* What the task asks *
Copy the material starting with the line that contains "click on MINIMIZE." and going on through the line that contains "coordinates (2267, 409).", changing "constraints" to "conditions" and leaving everything else the same. Give only those lines.

* Extracted entries *
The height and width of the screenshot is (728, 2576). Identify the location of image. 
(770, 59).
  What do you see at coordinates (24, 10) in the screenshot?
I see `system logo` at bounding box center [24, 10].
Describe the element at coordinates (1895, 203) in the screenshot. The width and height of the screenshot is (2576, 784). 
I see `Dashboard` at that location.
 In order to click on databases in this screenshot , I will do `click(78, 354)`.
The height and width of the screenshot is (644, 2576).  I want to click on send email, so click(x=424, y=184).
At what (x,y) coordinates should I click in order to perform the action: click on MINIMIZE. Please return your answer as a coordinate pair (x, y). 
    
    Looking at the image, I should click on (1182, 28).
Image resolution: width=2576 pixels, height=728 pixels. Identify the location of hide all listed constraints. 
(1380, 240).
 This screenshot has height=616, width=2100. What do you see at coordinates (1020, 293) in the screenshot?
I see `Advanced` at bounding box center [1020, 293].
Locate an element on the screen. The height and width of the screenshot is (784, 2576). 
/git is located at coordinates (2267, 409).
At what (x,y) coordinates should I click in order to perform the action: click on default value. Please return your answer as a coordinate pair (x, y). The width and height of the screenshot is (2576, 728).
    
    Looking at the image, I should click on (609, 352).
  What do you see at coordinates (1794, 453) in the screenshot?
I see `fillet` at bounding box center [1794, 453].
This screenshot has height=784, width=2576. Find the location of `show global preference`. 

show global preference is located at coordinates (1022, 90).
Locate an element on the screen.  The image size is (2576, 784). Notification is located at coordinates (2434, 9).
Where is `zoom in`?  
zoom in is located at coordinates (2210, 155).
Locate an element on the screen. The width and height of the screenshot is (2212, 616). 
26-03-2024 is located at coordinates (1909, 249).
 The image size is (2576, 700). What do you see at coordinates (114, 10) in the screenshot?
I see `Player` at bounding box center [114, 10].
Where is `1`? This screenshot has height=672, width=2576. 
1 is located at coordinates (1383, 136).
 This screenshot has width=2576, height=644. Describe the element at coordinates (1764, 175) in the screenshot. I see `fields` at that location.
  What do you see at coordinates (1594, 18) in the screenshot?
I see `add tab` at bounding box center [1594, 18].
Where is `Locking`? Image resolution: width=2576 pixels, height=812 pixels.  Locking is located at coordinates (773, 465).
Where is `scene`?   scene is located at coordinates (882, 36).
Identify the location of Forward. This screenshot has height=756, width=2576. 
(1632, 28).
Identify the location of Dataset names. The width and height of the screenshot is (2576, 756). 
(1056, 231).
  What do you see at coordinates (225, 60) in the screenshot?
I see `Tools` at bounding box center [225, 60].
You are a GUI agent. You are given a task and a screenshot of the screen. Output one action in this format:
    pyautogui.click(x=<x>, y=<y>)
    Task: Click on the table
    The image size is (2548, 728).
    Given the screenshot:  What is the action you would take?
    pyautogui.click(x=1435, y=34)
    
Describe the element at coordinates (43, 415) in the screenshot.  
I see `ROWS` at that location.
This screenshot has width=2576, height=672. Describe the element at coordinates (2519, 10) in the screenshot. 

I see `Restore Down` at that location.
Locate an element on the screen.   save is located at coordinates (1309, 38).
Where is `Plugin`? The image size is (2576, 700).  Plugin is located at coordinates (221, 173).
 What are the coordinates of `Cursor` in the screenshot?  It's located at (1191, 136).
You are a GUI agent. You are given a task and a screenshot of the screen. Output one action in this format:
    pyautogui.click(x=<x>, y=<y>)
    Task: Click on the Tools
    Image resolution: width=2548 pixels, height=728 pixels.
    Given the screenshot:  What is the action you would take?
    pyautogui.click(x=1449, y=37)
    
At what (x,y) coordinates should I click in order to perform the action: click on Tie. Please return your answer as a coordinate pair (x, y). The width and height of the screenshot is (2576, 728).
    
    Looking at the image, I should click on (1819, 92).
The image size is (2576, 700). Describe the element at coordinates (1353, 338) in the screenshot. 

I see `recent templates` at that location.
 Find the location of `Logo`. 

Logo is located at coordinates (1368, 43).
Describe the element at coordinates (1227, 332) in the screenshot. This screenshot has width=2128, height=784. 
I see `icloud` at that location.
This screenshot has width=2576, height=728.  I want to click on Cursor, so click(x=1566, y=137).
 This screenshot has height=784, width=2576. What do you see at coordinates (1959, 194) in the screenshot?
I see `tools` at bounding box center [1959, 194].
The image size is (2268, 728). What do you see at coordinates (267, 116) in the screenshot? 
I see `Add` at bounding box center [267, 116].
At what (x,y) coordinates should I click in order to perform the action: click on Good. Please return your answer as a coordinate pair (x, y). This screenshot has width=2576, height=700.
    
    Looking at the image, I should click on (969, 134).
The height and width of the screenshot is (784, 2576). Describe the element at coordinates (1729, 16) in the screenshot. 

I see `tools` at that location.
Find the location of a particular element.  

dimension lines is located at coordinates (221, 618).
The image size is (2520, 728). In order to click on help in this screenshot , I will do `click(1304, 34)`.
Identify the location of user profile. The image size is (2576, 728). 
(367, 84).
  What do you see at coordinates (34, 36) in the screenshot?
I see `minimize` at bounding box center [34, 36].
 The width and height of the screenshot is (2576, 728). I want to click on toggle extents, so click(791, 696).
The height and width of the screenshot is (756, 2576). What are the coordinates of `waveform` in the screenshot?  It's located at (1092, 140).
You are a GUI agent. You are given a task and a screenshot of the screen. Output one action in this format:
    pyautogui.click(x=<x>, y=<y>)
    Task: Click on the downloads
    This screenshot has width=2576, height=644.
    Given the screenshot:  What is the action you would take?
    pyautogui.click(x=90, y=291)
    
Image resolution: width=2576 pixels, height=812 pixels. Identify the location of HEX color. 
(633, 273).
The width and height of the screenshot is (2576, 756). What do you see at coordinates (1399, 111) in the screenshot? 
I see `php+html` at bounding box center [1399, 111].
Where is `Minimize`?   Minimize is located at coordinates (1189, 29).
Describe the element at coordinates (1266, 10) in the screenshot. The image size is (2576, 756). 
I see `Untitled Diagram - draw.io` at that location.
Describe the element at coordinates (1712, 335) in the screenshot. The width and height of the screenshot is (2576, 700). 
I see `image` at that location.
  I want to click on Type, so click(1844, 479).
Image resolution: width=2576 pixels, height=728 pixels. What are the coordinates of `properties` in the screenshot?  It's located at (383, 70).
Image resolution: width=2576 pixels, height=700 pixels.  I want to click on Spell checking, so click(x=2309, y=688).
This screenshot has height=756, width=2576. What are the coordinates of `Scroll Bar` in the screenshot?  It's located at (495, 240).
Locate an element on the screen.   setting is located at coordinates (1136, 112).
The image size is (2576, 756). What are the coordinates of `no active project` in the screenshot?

* Worked answer *
At what (x,y) coordinates should I click in order to perform the action: click on MINIMIZE. Please return your answer as a coordinate pair (x, y). 
    
    Looking at the image, I should click on (1182, 28).
Image resolution: width=2576 pixels, height=728 pixels. Identify the location of hide all listed conditions. 
(1380, 240).
 This screenshot has height=616, width=2100. What do you see at coordinates (1020, 293) in the screenshot?
I see `Advanced` at bounding box center [1020, 293].
Locate an element on the screen. The height and width of the screenshot is (784, 2576). 
/git is located at coordinates (2267, 409).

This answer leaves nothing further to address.